James states that this has 'nothing to do with concept searching' - perhaps this is where the disagreement lies. When a librarian adds a subject heading to a book they are saying 'it is about this concept'. I believe that when a web author links to a page with a text label, they are often also saying 'it is about this concept'. When people use meaningless text to link to pages, this is lost (hence 'click here' is really bad text to use for a link, and not good practice), but over a large enough population, with enough people using reasonably good practice, it seems to work.

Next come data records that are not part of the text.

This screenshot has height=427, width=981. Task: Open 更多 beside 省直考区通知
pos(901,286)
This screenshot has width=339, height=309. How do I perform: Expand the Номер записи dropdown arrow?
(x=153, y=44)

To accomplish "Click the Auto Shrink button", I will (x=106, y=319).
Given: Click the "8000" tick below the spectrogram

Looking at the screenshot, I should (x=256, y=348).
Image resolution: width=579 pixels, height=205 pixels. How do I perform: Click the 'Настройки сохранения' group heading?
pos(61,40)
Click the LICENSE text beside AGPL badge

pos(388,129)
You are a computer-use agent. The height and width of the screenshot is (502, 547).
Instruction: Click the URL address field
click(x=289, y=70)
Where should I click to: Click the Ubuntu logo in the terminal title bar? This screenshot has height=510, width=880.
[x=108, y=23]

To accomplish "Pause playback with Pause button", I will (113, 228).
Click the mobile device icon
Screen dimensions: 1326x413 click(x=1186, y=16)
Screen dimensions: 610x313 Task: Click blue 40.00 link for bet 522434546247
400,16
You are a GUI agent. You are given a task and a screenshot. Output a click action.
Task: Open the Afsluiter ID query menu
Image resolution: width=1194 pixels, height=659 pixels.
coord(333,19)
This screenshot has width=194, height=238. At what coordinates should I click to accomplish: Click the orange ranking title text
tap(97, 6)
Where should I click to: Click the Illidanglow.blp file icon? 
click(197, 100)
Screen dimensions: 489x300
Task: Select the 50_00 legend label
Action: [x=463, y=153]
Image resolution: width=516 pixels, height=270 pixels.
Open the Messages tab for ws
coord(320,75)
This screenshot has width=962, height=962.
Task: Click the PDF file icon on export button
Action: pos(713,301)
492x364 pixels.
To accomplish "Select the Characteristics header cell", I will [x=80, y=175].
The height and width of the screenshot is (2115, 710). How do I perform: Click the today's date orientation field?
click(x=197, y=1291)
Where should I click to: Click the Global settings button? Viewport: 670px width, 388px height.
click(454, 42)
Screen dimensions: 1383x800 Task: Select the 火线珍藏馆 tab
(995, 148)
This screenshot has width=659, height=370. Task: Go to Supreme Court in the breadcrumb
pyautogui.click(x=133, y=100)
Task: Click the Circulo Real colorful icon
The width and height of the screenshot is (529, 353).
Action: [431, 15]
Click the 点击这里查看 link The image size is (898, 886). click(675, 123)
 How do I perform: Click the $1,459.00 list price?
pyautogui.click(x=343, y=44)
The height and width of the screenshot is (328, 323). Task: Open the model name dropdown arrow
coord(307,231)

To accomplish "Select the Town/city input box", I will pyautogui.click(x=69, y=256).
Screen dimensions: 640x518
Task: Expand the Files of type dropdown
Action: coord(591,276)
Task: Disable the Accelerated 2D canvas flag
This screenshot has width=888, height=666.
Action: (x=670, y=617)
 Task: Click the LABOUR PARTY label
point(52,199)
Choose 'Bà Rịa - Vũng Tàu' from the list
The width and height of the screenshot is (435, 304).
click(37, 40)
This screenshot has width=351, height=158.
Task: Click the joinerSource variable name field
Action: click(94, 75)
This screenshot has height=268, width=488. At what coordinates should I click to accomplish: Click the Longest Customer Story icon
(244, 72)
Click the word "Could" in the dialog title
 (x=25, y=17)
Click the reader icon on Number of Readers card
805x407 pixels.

I'm not saying this works perfectly - it doesn't - just trying to clarify that Google can search more than simply the text in the page it is finding.

With the example of WWI, then it is clearly not true that searching for WWI won't find primary documentation - although again, I'm not suggesting that searching for WWI is a particularly good search, or that the results you get from Google are particularly good. The first hit for WWI is the wikipedia article (surprise), and it contains two films which I would certainly describe as primary material. Note also that a search for the 'great war' also turns up the same wikipedia article. Going further and searching for "WWI Primary" takes you to http://wwi.lib.byu.edu/index.php/Main_Page which contains more 'primary' sources. The point is that this works because of the way the web works - it links stuff together.

I should leave comments on the semantic web to Rob, as I'm sure he knows far more than me :), but in theory the "Semantic Web" (note capitalisation) would allow us to start linking together disparate terminologies and formerly say 'this is the same as that', whereas at the moment we can only infer it from looking at the network of links and saying 'links that link to here are likely to encapsulate the same concept, which is represented by this page'.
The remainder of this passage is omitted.